Of course, I understand that there is a reason for everything; that all things work together for the good of those who love Him. I understand that bad things happen, and that’s the way of the world. I honestly believe that in the midst of it all, God is still good because He’s God! He doesn’t know how to be any other way. And yet, at the very same time, I don’t care about any of that. I don’t care what I’ve been taught about God my whole life.

I’m angry. Furthermore, I’m exhausted.

For years, I’ve been channeling my anger to one purpose, one cause. I needed it to funnel somewhere, and just as mom advised, I was determined to use it for good. I’m smart. Like, really smart. My decision to be a doctor isn’t a foolish one or a far fetched dream. I can do it. But tonight, my anger has shifted, and I’m beginning to question if I want to. I’m beginning to question why I’m allowed to be healthy and alive. I’m beginning to question God.
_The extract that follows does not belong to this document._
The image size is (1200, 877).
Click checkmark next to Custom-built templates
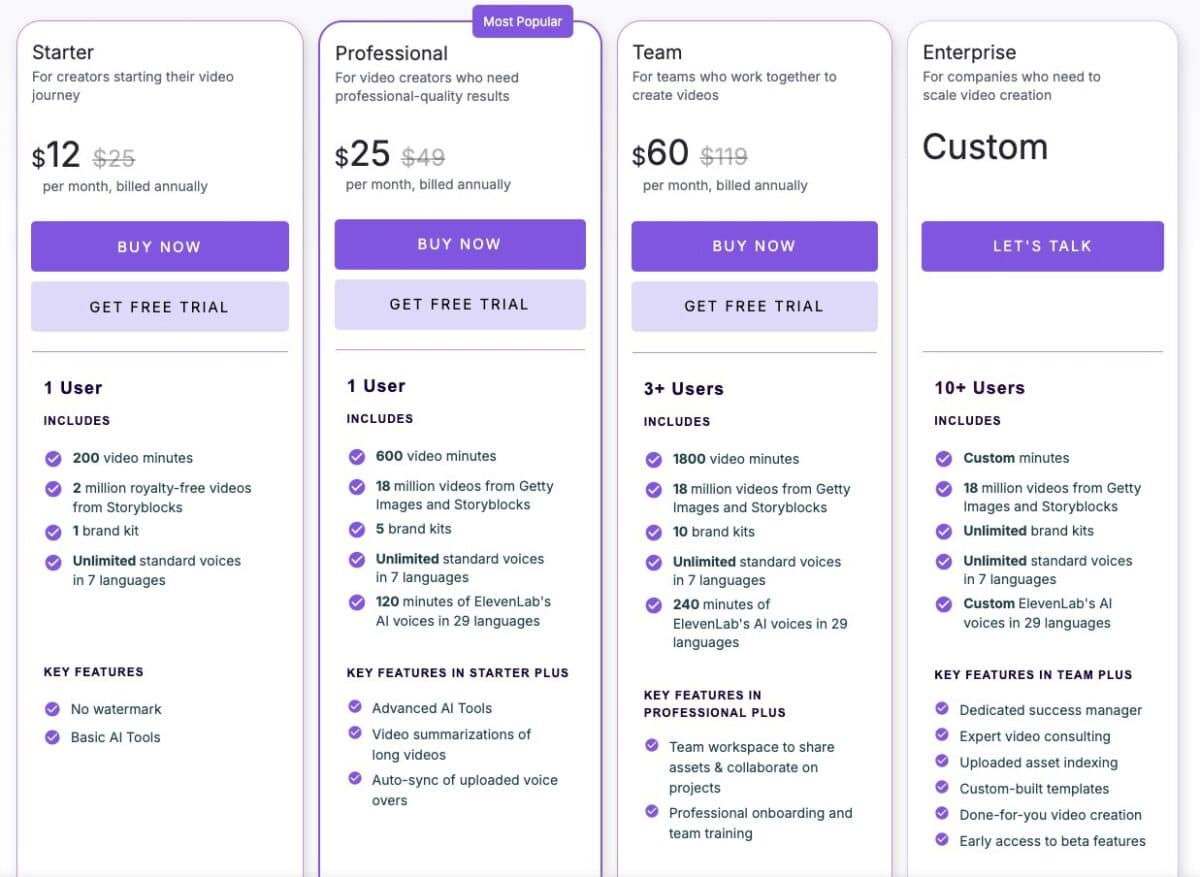tap(942, 788)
I’m tired of directing my anger at a goal—a goal that seems way, far out of reach.

“Kenz?”

I barely hear my name before I feel Owen scoop me up off of the couch and into his arms, cradling me against his chest as he stands to his feet. It’s only when my face is buried in his neck that I realize I’m crying again.

“I think she’s had enough chocolate,” I hear Brooke say just as I feel her delicate touch on my arm. “Let’s get her to bed.”

I don’t say a word as Owen carries me to my room, gently depositing me into my unmade bed. I don’t listen as he and Brooke murmur to each other. Instead, when I feel the pull of slumber, I let my sorrow and confusion lead me there. By the time Brooke crawls into bed beside me, pulling the covers over us both, I’m fast asleep.